#### [Your goal]
Write out the complete data exactly as written.

********

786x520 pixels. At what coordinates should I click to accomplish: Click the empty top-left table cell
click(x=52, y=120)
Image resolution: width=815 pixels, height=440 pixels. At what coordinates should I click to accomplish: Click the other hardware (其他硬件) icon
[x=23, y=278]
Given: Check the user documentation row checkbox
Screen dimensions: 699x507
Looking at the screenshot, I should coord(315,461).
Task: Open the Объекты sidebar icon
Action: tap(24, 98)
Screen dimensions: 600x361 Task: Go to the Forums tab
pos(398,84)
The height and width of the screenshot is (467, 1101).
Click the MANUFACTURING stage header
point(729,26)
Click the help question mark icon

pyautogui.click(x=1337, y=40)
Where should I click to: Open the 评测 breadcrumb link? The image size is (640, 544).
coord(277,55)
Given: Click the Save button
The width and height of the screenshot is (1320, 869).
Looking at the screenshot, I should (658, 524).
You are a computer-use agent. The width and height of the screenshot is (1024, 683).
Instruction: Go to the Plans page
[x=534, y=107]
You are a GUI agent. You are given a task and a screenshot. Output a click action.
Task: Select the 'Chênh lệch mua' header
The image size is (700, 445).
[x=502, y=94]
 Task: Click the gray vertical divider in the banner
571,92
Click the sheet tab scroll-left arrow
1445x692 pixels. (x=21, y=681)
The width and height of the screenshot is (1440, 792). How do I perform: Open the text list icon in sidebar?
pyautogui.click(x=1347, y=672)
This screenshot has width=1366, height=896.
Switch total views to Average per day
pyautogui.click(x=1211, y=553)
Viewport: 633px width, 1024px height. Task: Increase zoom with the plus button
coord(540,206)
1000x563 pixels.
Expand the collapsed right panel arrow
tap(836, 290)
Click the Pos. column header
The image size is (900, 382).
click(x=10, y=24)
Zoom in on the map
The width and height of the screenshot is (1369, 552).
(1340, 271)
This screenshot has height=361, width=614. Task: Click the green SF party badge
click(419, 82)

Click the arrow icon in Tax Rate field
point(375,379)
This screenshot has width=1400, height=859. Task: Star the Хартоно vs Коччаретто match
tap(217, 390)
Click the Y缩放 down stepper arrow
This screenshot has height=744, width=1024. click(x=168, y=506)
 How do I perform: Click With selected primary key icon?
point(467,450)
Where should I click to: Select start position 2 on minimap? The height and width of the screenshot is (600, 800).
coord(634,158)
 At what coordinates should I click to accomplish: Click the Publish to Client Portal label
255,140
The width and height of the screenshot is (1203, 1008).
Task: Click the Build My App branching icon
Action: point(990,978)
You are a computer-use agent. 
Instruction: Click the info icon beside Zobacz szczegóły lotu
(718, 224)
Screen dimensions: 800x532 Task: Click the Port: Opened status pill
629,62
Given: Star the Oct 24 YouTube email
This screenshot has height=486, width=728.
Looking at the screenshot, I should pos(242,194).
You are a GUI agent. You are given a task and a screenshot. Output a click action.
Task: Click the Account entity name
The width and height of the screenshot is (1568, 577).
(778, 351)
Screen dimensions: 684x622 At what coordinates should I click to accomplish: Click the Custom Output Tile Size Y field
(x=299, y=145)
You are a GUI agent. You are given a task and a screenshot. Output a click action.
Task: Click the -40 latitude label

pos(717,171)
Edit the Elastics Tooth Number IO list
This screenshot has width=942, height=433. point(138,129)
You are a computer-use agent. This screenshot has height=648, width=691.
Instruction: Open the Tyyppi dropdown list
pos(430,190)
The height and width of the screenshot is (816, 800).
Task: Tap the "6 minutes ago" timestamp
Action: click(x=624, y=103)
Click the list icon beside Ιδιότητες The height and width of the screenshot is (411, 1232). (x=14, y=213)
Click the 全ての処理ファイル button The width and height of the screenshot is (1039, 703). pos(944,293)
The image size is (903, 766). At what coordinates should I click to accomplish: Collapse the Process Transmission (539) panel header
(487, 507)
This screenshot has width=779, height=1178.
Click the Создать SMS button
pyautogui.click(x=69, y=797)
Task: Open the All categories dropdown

********

#### [Output for this task]
786x520 pixels. At what coordinates should I click to accomplish: Click the empty top-left table cell
click(x=52, y=120)
Image resolution: width=815 pixels, height=440 pixels. At what coordinates should I click to accomplish: Click the other hardware (其他硬件) icon
[x=23, y=278]
Given: Check the user documentation row checkbox
Screen dimensions: 699x507
Looking at the screenshot, I should coord(315,461).
Task: Open the Объекты sidebar icon
Action: tap(24, 98)
Screen dimensions: 600x361 Task: Go to the Forums tab
pos(398,84)
The height and width of the screenshot is (467, 1101).
Click the MANUFACTURING stage header
point(729,26)
Click the help question mark icon

pyautogui.click(x=1337, y=40)
Where should I click to: Open the 评测 breadcrumb link? The image size is (640, 544).
coord(277,55)
Given: Click the Save button
The width and height of the screenshot is (1320, 869).
Looking at the screenshot, I should (658, 524).
You are a computer-use agent. The width and height of the screenshot is (1024, 683).
Instruction: Go to the Plans page
[x=534, y=107]
You are a GUI agent. You are given a task and a screenshot. Output a click action.
Task: Select the 'Chênh lệch mua' header
The image size is (700, 445).
[x=502, y=94]
 Task: Click the gray vertical divider in the banner
571,92
Click the sheet tab scroll-left arrow
1445x692 pixels. (x=21, y=681)
The width and height of the screenshot is (1440, 792). How do I perform: Open the text list icon in sidebar?
pyautogui.click(x=1347, y=672)
This screenshot has width=1366, height=896.
Switch total views to Average per day
pyautogui.click(x=1211, y=553)
Viewport: 633px width, 1024px height. Task: Increase zoom with the plus button
coord(540,206)
1000x563 pixels.
Expand the collapsed right panel arrow
tap(836, 290)
Click the Pos. column header
The image size is (900, 382).
click(x=10, y=24)
Zoom in on the map
The width and height of the screenshot is (1369, 552).
(1340, 271)
This screenshot has height=361, width=614. Task: Click the green SF party badge
click(419, 82)

Click the arrow icon in Tax Rate field
point(375,379)
This screenshot has width=1400, height=859. Task: Star the Хартоно vs Коччаретто match
tap(217, 390)
Click the Y缩放 down stepper arrow
This screenshot has height=744, width=1024. click(x=168, y=506)
 How do I perform: Click With selected primary key icon?
point(467,450)
Where should I click to: Select start position 2 on minimap? The height and width of the screenshot is (600, 800).
coord(634,158)
 At what coordinates should I click to accomplish: Click the Publish to Client Portal label
255,140
The width and height of the screenshot is (1203, 1008).
Task: Click the Build My App branching icon
Action: point(990,978)
You are a computer-use agent. 
Instruction: Click the info icon beside Zobacz szczegóły lotu
(718, 224)
Screen dimensions: 800x532 Task: Click the Port: Opened status pill
629,62
Given: Star the Oct 24 YouTube email
This screenshot has height=486, width=728.
Looking at the screenshot, I should pos(242,194).
You are a GUI agent. You are given a task and a screenshot. Output a click action.
Task: Click the Account entity name
The width and height of the screenshot is (1568, 577).
(778, 351)
Screen dimensions: 684x622 At what coordinates should I click to accomplish: Click the Custom Output Tile Size Y field
(x=299, y=145)
You are a GUI agent. You are given a task and a screenshot. Output a click action.
Task: Click the -40 latitude label

pos(717,171)
Edit the Elastics Tooth Number IO list
This screenshot has width=942, height=433. point(138,129)
You are a computer-use agent. This screenshot has height=648, width=691.
Instruction: Open the Tyyppi dropdown list
pos(430,190)
The height and width of the screenshot is (816, 800).
Task: Tap the "6 minutes ago" timestamp
Action: click(x=624, y=103)
Click the list icon beside Ιδιότητες The height and width of the screenshot is (411, 1232). (x=14, y=213)
Click the 全ての処理ファイル button The width and height of the screenshot is (1039, 703). pos(944,293)
The image size is (903, 766). At what coordinates should I click to accomplish: Collapse the Process Transmission (539) panel header
(487, 507)
This screenshot has width=779, height=1178.
Click the Создать SMS button
pyautogui.click(x=69, y=797)
Task: Open the All categories dropdown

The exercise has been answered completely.